“A Time of Destiny” is a film of strong, pure emotions, of which the most powerful are love, hate and jealousy. It is not a film about timid little people peeking out of their small lives, but about characters whose motives are so large they are operatic and whose faults are so ancient they are biblical. Any criticism of this film on the basis of implausibility misses the point.
The movie tells the story of a proud, flawed family and the outsider who marries into it. The sickness of the family flows from the father, a proud Sicilian immigrant who has found success in California in the years before World War II but still rules his life and family by Old World paternalism. As the movie opens, one of his sons is dead, another son is all but disowned, and all of his love and possessiveness is focused on his youngest child, a daughter. When she elopes to get married, his rage and jealousy are towering.
The old man is played by Francisco Rabal, as a survivor with a fierce stubbornness. He knows he is right, and one of the things he is right about is this: Few men, if any, are good enough for his daughter.
She is played by Melissa Leo, as a girl caught halfway between modern America and the values of her childhood. And the man she elopes with, one rainy night, is played by Timothy Hutton as the kind of straight-arrow American who seems commonplace against this convoluted family’s deep passions.
If jealousy is a family disease, the old man is the carrier but his son is the victim. The son is also an enigma. Played by William Hurt as a man who seems, at first glance, confident and competent, he is actually on the edge of emotional collapse. His father has no use for him because of his history of failure – failure, we suspect, inspired by the father’s inability to make room inside the family for more than one strong man. The Hurt character has grown up into a man filled with grandiose notions of family tradition and pride, and they are all a fantasy because his father considers him worthless and has written him out of the will.
This convoluted family situation sets the stage for “A Time of Destiny,” a melodramatic romance in which the images all seem a little larger and clearer than life. The movie was directed by Gregory Nava and produced and co-written by Anna Thomas. They are the team who made “El Norte” four years ago, and their gift is for passionate, headlong narrative. In this film, the opening scenes are literally explosive; there is a spectacular point-of-view shot of a shell flying through a cannon barrel and down upon a straggling line of Yankee soldiers in Italy, and then we see two of the soldiers, tired beyond exhaustion, pledge to each other to somehow survive the madness.
The soldiers are Hutton and Hurt, and in a flashback we find that this pledge is not as simple as it seems. Hutton and Leo conduct a courtship in the face of her father’s disapproval, and every thing leads up to a rain-swept night when they elope, are married and then are tracked down to their hotel by the father, in a towering rage.

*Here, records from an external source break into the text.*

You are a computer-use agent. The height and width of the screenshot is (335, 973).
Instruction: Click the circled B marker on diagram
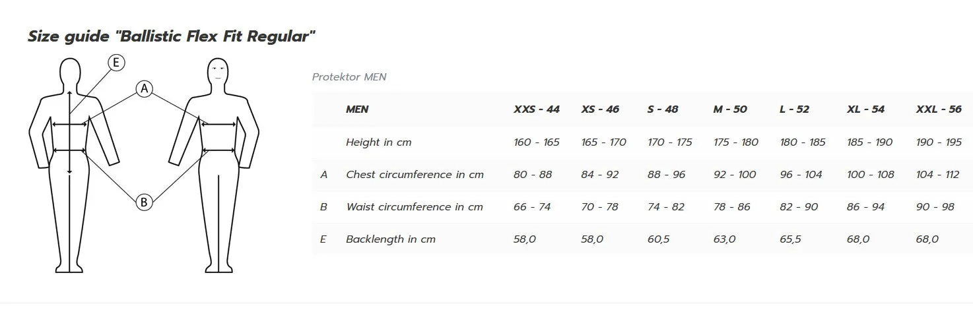145,202
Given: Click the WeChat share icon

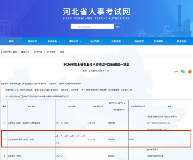Looking at the screenshot, I should (182, 71).
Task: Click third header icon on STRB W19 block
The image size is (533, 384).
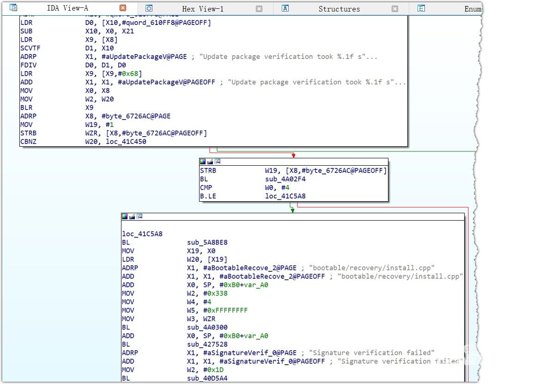Action: [x=218, y=162]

He demands that she return with him, or lose his love. She agrees, promising Hutton that they will eventually be together. The old man and his daughter drive out into the dangerous night, Hutton pursues in his car, there is an accident and the old man dies.
For Hurt, this is a long-awaited moment. He is simultaneously freed of his father’s persecution and given a stage on which to pretend to inherit his father’s crown. Hutton (who has never met Hurt and does not know what he looks like) goes off to fight the war. Hurt arranges to join the same Army group and he vows to murder Hutton to avenge the death of his father. But during a dark and confused night of hand-to-hand fighting, the two men instead save each other’s lives.
That should set the stage for a reconciliation, but instead Hurt gradually reveals the true depths of the wound inside his soul.
You see what I mean when I call the movie operatic. It glories in brooding vengeance, fatal flaws of character, coincidence and deep morality. Its plot is so labyrinthine that it constitutes the movie’s major weakness; can we follow this convoluted emotional journey? Its passions are so large that they are a challenge to actors trained in a realistic tradition, but Hurt, who has the most difficult passages, rises to the occasion with one of the strangest and most effective performances he has given. A great deal hinges on one scene that he plays before a mirror, as various aspects of his personality fight for control, and the way he plays this scene is further evidence of his power as an actor. He does not overact, and yet he is not afraid of pulling out all the stops, of taking the risk of making himself look silly. Many actors would have pulledback during this scene. Not William Hurt.
Even the title of “A Time of Destiny” reflects the film’s vision. It is a movie about fate in an age that does not believe in fate; its plot is 19th century, without apology, and it is not timid or compromised. As I watched the film, I grew increasingly grateful for the chances it was taking. This same story could have been ground in the mill of psychological realism and come out as oatmeal. But Nava and Thomas have chosen a more difficult and risky approach, and the result is muscular and brave.